The good news is that the rotten layer that’s caused most of our problems this year seems to have bridged, at least in Scotties. The bad news is that we have this near surface facet layer that hasn’t settled yet, and the 30 cm slides like what we triggered could get bigger and more dangerous with another storm’s worth of snow on top of them. Oh, and the other good news is that the skiing was quite nice that day, at least until lap two when Aaron and Adam had a little more excitement.
Bonus shots from yet another morning in Mill D last Friday:
More bonus shots of Keiki’s first day on skis over the weekend:
That additional snow that could turn the near surface facets from dangerous to deadly has fallen in the last couple of days and was foremost in our thoughts this morning as Mike H., Alex, and I hiked up Flagstaff and looked into Day’s Fork. Reports from Bart, Dug, and Ben suggested that on some of the exposed, upper elevation slopes, the near surface facets don’t seem to be an issue, so we were optimistic about skiing Days for the first time this season (!?).
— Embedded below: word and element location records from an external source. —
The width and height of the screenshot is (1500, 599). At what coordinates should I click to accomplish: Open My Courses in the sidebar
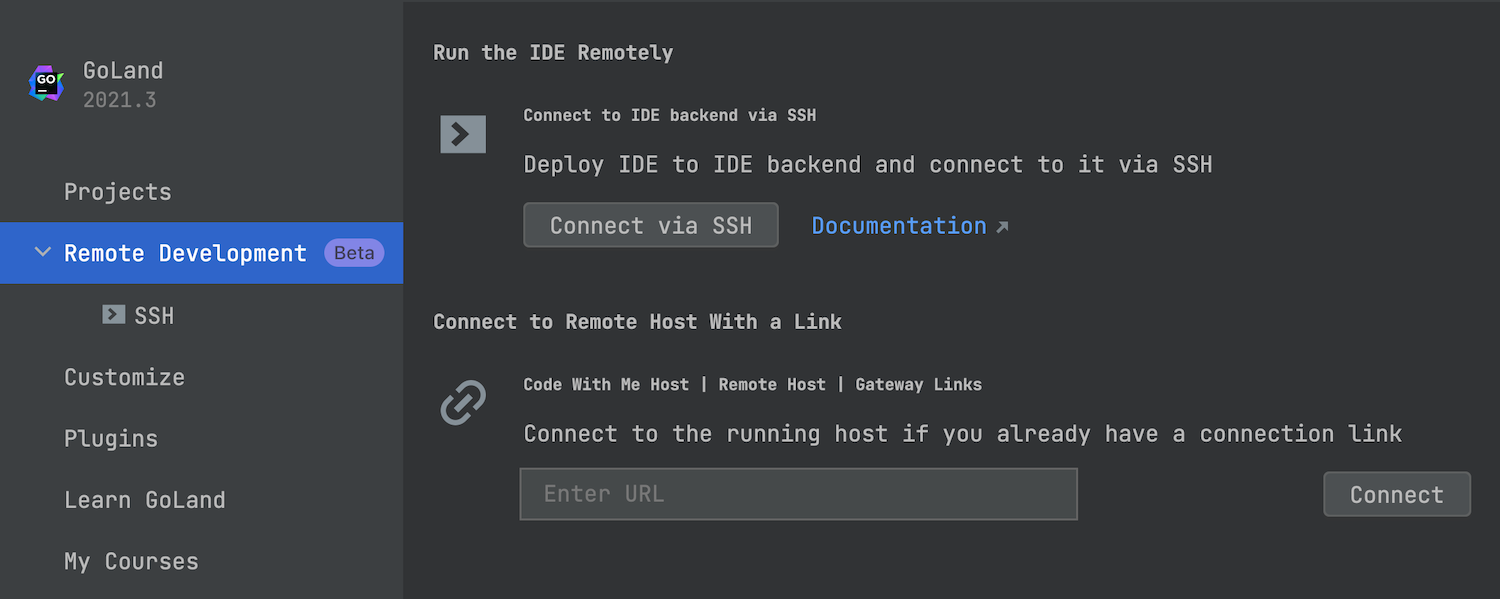tap(131, 561)
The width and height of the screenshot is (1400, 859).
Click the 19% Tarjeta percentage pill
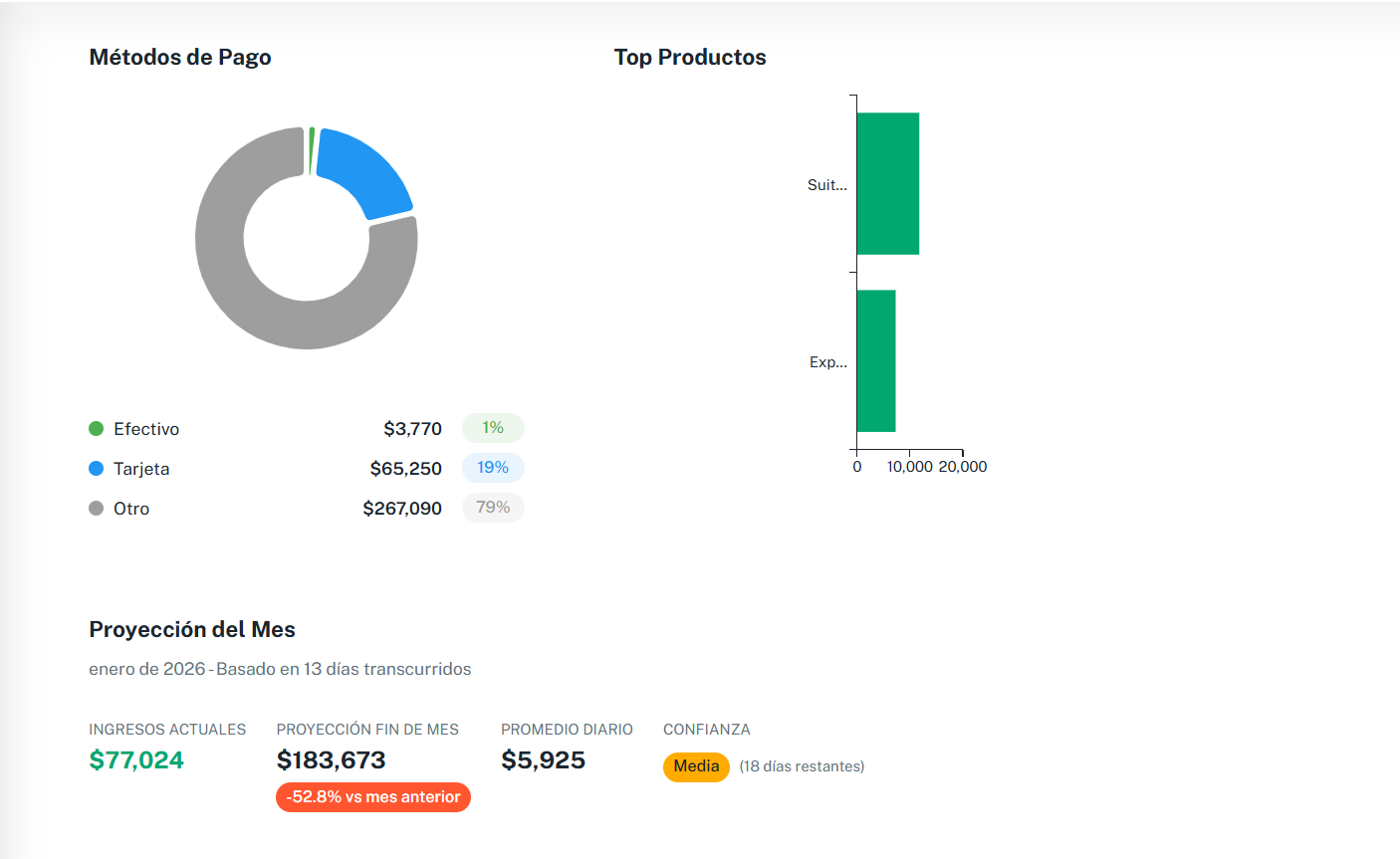coord(493,468)
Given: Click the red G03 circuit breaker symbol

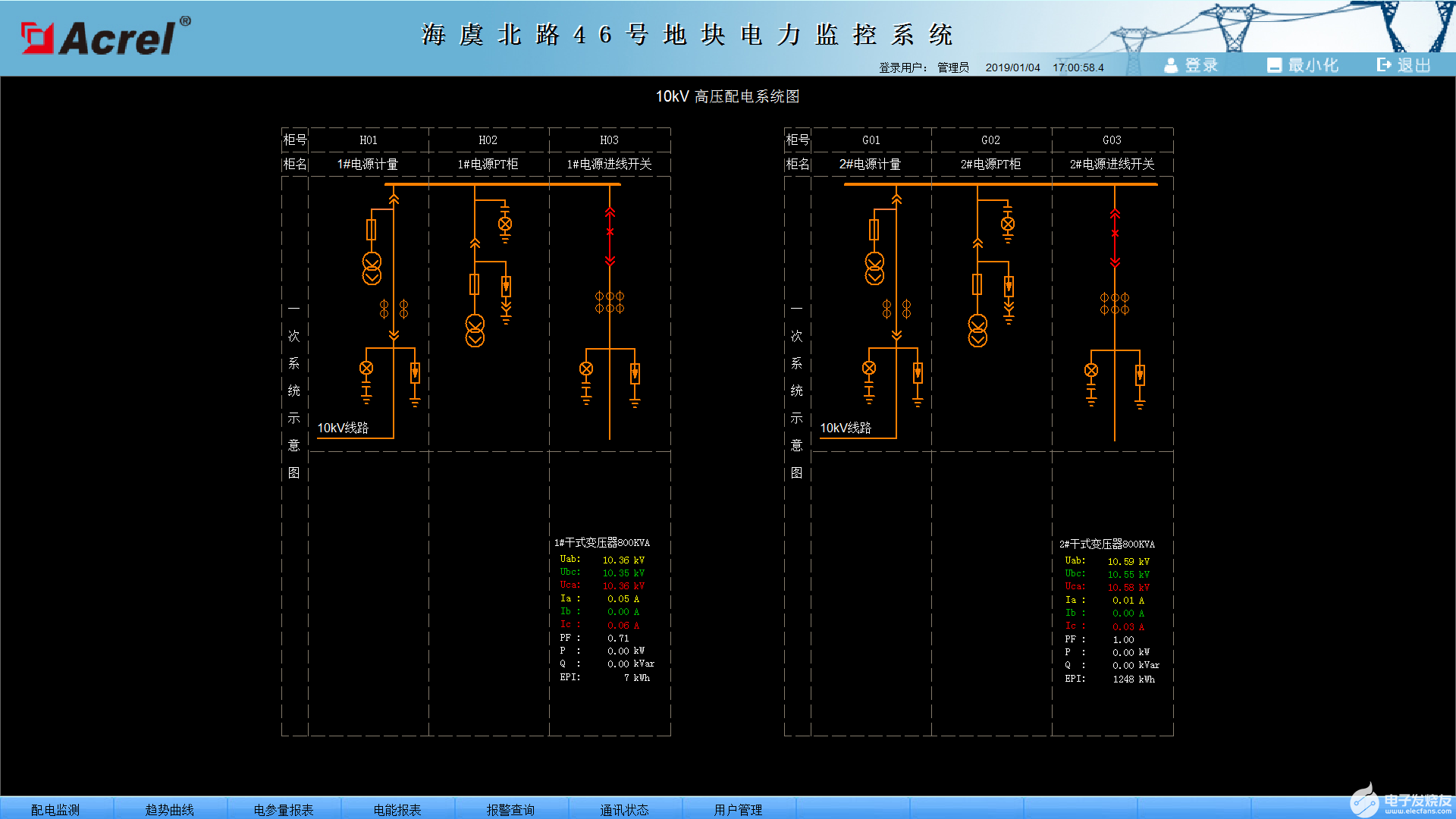Looking at the screenshot, I should (1115, 233).
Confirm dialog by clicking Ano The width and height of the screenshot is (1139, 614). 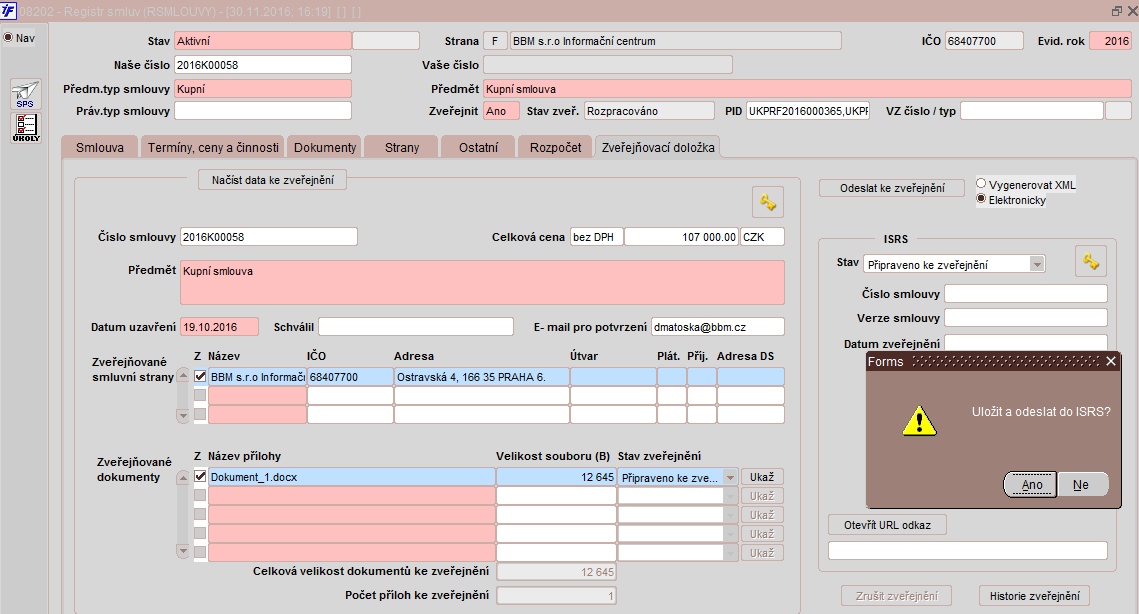tap(1032, 484)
After kicking a half dozen cornices and not getting anything to move that was more than a few inches deep, we decided to ski cut the top and drop in. Release the avalanche poodle!
For the record, I would never ski cut a slope that I actually thought was going to slide. It’s just one more precaution after those already taken to try and ensure a safe descent. Nevertheless, there’s nothing fun about gliding across the top of the slope, avalung in mouth, hoping your assessments were correct.
Thankfully, they were. And the reward was white and delightsome.
The south facing stuff off Flag wasn’t bad either:
Now let’s just hope we finally get consistently stable conditions as the late-season el Niño storms start to arrive.